Wednesday, January 23, 2013

Niigata, Obata Shuzo & Sake

The Niigata Prefecture of Japan is well known for producing excellent Sake, with its climate, rice, water, and people all contributing to the quality of their brew. The prefecture has many sunny, warm days in the summer, conducive to rice growing, and many snowy days in the winter, conducive to brewing. The brewers usually use rice that was grown in Niigata and have also invested much in developing new and better varieties. The water in Niigata is usually soft, excellent for brewing.

The Echigo Toji, or Guild of Niigata Master Sake Brewers, are very talented and knowledgeable, renowned throughout Japan. If you see the term Echigo on a Sake label, it usually is an indicator that the Sake is from Niigata. The prefecture has around 96 breweries, the second most of any prefecture, and their annual production places them in third place. However, they excel in making premium Sake and about 62% of their production is premium, compared to the national average of 26%. In addition, their per-capita Sake consumption is 18 liters, higher than the national average of 7 liters and the highest in Japan.

A significant portion of the Sake made in Niigata is produced in the traditional Niigata style, described as tanrei. This term loosely translates as "clean, smooth, and gentle" and refers to a smooth, easy drinking Sake which is sure to please those new to Sake as well as long time Sake lovers. It is a style I very much enjoy.

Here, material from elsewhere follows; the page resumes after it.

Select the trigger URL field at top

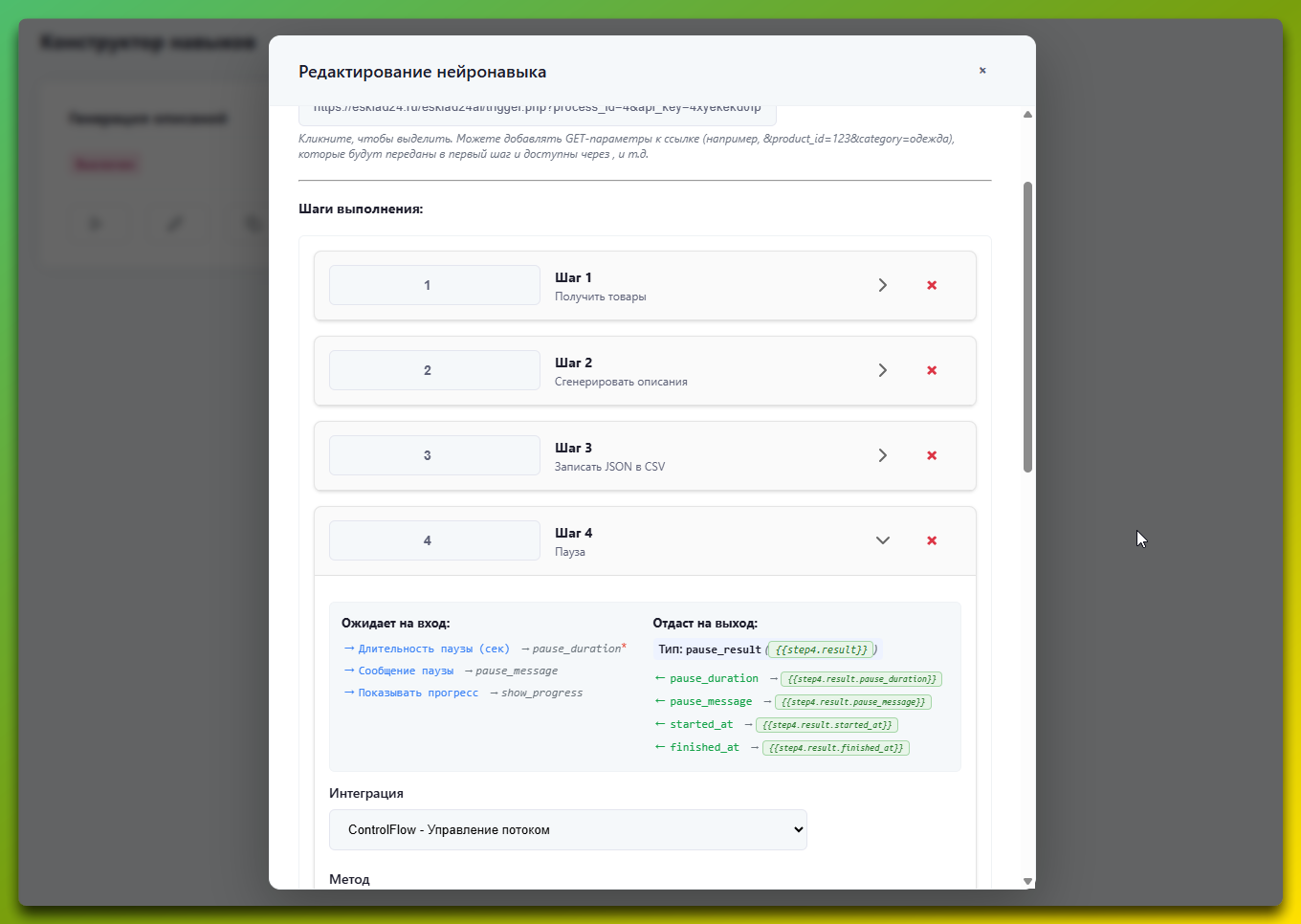click(x=537, y=111)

Obata Shuzo is a Sake brewery, founded in 1892 by Yososaku Obata, and located on Sado Island in the Niigata Prefecture. The island, because of its remoteness, was once a destination for political exiles. Exile was a severe punishment, second only to execution, and once you ended up on the island, you were likely there for the rest of your life. In modern times, Sado Island has been in the forefront of wildlife and nature conservation. For example, they have devoted much effort to protect and conserve the Toki, the Japanese Crested Ibis, which is extinct in the wild but was successfully bred on the island. There are about six Sake breweries situated on Sado Island.

The Obata kura, sake brewery, is still owned by the Obata family and their family crest is Four Diamonds, each which represents an element crucial to Sake brewing. These elements include rice, water, humans, and climate/nature. Their motto is "to brew sake where the four treasures may work harmoniously." Their goal is to make well balanced Sake and they produce only about 120,000 bottles annually.

At a local wine shop, I bought two Sakes from Obata Shuzo as I had never tasted any of their brews before and I was pleased that I had done so as both were pleasing and tasty.

The Obata Manotsuru "Crane" Junmai (about $15/300ml), which is pictured at the top of the post, has an origami red crane, which is a symbol of good luck. It is made with Koshiibuki rice, which was milled down to 65%, and has a Sake Meter Value of +6 to +8, meaning it is more on the dry side. This was a crisp, smooth and clean Sake with flavors of melon and peach. It had a rich mouth feel and the finish was long and satisfying. A pleasant, easy drinking Sake which would pair well with a variety of foods. It would be an excellent introductory Sake. This is the type of Sake you could easily drink all night.

The Obata Manotsuru "Bulzai" Ginjo (about $15/300ml) was more intriguing. It is made with Gohyakumangoku rice, which was milled down to 55%, and has a Sake Meter Value of +6 to +8, meaning it is more on the dry side. It is also a namachozo Sake, which means it is pasteurized only once, during the bottling stage. It is lighter than the Crane and has more of a liveliness in the taste, which possesses more tropical fruit flavors with mineral notes. There is plenty of complexity in the taste and a lengthy, pleasing finish. With more character to it, I preferred this to the Crane, though I still enjoyed the Crane very much. This Sake would still appeal to newcomers but Sake lovers will especially appreciate it.


Erica said...

Hi Richard, Where can I find the crane? I love Sake and recently spent three weeks in Japan, whilst there I visited a number of breweries and find great sake harder to find in Boston. I've had some luck, is there a particular shop you'd recommend?

Richard Auffrey said...

Hi Erica:
I got my crane at Wine Sense in Andover. But it could be ordered from any wine store in MA. For stores with a decent Sake selection, try Reliable Market in Union Square or Urban Grape in Chestnut Hill/South End. Other stores have smaller selections, though they could order Sake if you knew what you wanted.

Erica said...

Domo arigato gozaimashita sensei Auffrey:-) I love Reliable but keeping meaning to try the Urban Grape.This is a prefect opportunity.